Former F1 President Mosley took his own life with a firearm

Former F1 President Mosley took his own life with a firearm

According to a London inquest the late former FIA president Max Mosley killed himself with a weapon last May.

The 81-year-old former F1 team boss and close colleague of former F1 supremo Bernie Ecclestone was supposed to have died of cancer at the time.

Mosley has been getting lymphoma treatment since October 2019, but since April 2021, the focus of his cancer treatment had shifted to increasing his quality of life. He was thought to be nearing the end of his life.

“He emailed me on 22 May 2021, these were inquiries about the care of the illness,” Dr Christopher McNamara, a consultant haematologist who has been treating Mosley for lymphoma since October 2019, told the Mirror. He’d accepted the fact that he wouldn’t be cured.

“He was extremely upset as his quality of life was poor and left him uncomfortable. He had expressed ideas of committing suicide to myself and other members of the team previously.”

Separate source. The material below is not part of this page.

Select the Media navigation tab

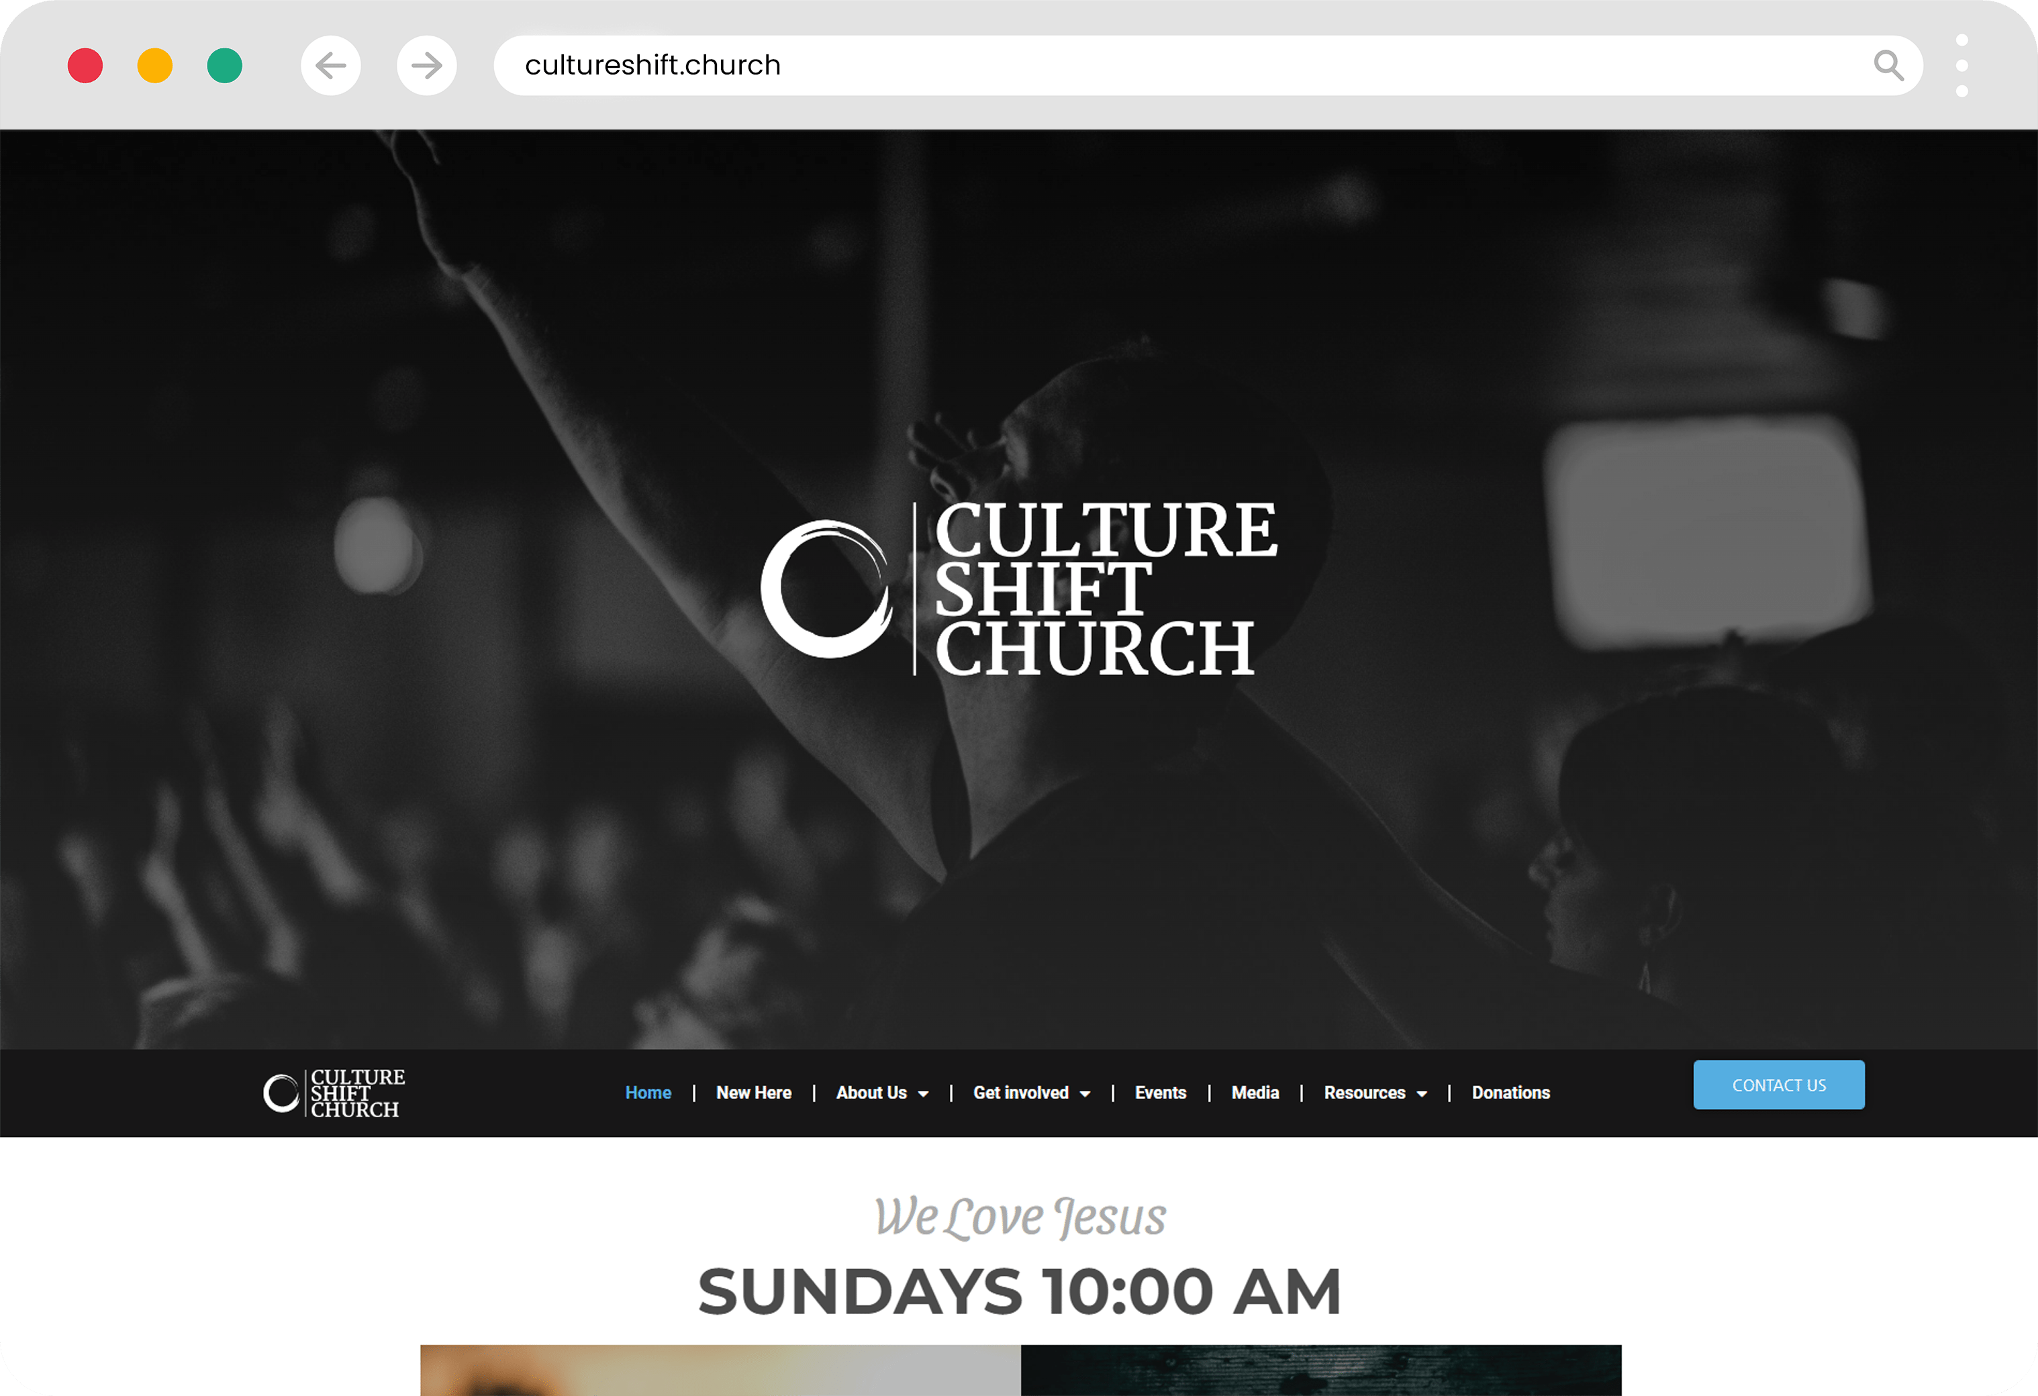pyautogui.click(x=1255, y=1093)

However, the cause of death was determined to be suicide by Westminster Coroner’s Court, with Mosley reportedly opting to take his life after being told that his life expectancy was “extremely limited” and that he would experience “debilitating” agony.

“I am entirely satisfied Mr Mosley would not have undertaken this action but for the distressing and debilitating terminal lymphoma,” senior coroner Dr Fiona Wilcox explained.

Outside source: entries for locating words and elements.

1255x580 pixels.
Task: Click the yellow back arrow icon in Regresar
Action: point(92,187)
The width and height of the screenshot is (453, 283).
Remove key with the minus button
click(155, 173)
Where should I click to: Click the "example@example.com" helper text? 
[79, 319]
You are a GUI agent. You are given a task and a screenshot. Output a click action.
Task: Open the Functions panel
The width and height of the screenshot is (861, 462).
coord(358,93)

“He has taken a shot gun from a locked cabinet at his own home for which he had a licence,” said Wilcox.

“He took a shotgun and loaded it with cartridges, placed it in his mouth and pulled the trigger.”

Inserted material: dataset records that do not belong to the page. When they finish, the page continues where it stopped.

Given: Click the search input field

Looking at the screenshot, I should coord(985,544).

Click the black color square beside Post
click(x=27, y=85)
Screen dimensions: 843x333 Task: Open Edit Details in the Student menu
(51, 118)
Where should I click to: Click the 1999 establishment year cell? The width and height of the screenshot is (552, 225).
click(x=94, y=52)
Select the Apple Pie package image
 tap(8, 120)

After enjoying a final lunch with his wife, he left a suicide note. On a blood-soaked suicide note, all that could be read was “I feel I had no option.”

Mosley’s family stated in the coroner’s inquest that his greatest achievement was “the promotion of road safety” and “green technology in Formula 1.”

Mosley’s death was “like losing a brother,” according to Ecclestone, who is ten years Mosley’s senior.

“He did a lot of good things not just for motorsport but also the car industry. He was very good in making sure people built cars that were safe,” he said.

In 1969, Mosley founded March Engineering with Robin Herd, Alan Rees, and Graham Coker. The team won three Formula One races, but had significantly more success and lasted far longer in lower-level competitions.

Mosley left in 1977 to form F1CA, then FOCA, with Bernie Ecclestone (Formula One Constructors Association).

He left his position as president of the FIA’s manufacturers’ commission at the end of 1982 to pursue a political career, but he returned to motorsport four years later as head of the FIA’s manufacturers’ commission.

Mosley won the presidency of the Federation Internationale du Sport Automobile (FIA) in 1991, defeating Jean-Marie Balestre, and took over as president in 1993.

During his 16-year presidency, Mosley was credited with enhancing safety in F1 and motorsport as a whole, as well as attempting to save expenses and make the sport more environmentally sensitive as ‘green’ problems became increasingly significant.